The CEO phrases that make me gag? Cook uses very few of them. In fact, when he was talking about the halo effect of the Apple experience, where one good purchase experience leads to another and another, he said, "All of these things have synergies and stuff."
The practiced business phrases don't seem to be encoded onto Cook's tongue.
Welcome Into Our Stores
When Cook talks about Apple Retail Stores, he recognizes that these are the new face of Apple. And more importantly, when he drops statistics like the fact that 120 million people entered Apple Stores in the last quarter, he says Apple "welcomed" them into their stores. There's a fundamental way of thinking here expressed through Cook's word choices that I like.

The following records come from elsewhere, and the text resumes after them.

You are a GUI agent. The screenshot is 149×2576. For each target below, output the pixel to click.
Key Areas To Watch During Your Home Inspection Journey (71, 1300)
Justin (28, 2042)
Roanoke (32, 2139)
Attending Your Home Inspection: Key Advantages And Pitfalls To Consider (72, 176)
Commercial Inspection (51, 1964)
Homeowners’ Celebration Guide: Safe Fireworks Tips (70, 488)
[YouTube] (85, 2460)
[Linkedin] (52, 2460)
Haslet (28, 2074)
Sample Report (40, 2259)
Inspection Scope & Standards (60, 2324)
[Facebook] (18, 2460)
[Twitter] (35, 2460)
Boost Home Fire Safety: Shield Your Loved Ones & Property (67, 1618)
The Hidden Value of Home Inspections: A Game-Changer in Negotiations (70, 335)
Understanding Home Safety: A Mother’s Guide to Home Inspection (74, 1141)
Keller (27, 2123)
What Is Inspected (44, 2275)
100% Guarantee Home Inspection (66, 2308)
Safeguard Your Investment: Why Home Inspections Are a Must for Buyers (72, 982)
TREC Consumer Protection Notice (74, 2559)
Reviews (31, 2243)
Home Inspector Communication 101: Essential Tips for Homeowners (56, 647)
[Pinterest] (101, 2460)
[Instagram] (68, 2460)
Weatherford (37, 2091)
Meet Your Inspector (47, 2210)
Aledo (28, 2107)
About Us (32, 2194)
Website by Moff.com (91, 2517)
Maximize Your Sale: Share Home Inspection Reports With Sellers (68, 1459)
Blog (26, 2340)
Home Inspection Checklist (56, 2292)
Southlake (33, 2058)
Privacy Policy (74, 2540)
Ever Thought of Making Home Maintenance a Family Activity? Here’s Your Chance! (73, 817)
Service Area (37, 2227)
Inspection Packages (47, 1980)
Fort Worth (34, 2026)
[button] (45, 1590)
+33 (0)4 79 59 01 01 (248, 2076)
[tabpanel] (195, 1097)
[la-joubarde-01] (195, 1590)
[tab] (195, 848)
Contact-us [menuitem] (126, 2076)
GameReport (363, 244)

Other words that Cook likes to use express a feeling of privilege. He acts like he knows he's lucky to have the job and the responsibility he does. He likens Apple's products, supply chain and environmental efforts as "contributions" to the world. He's proud that Apple has the largest private solar farm ever for running its data centers on renewable energy. He says he's "incredibly happy" that "we're" changing people's lives, and that Apple doesn't care if people are lobbing grenades from the sidelines.
Cook says, "I'm really proud over all these things, and I don't mean to gush, but it's how I feel. And, you know, it's both the privilege of a lifetime, and humbling to work with the people I get to work with."
When I contrast that sentiment with the bragging bravado of other CEOs I've heard over the years, I appreciate Cook more and more. Of course, when he answers questions about future product direction with phrases like "releases our magic," I start becoming a fan. He said, "I'm not going to comment about what we're going to do in the future because that releases our magic -- and I'm not going to do that."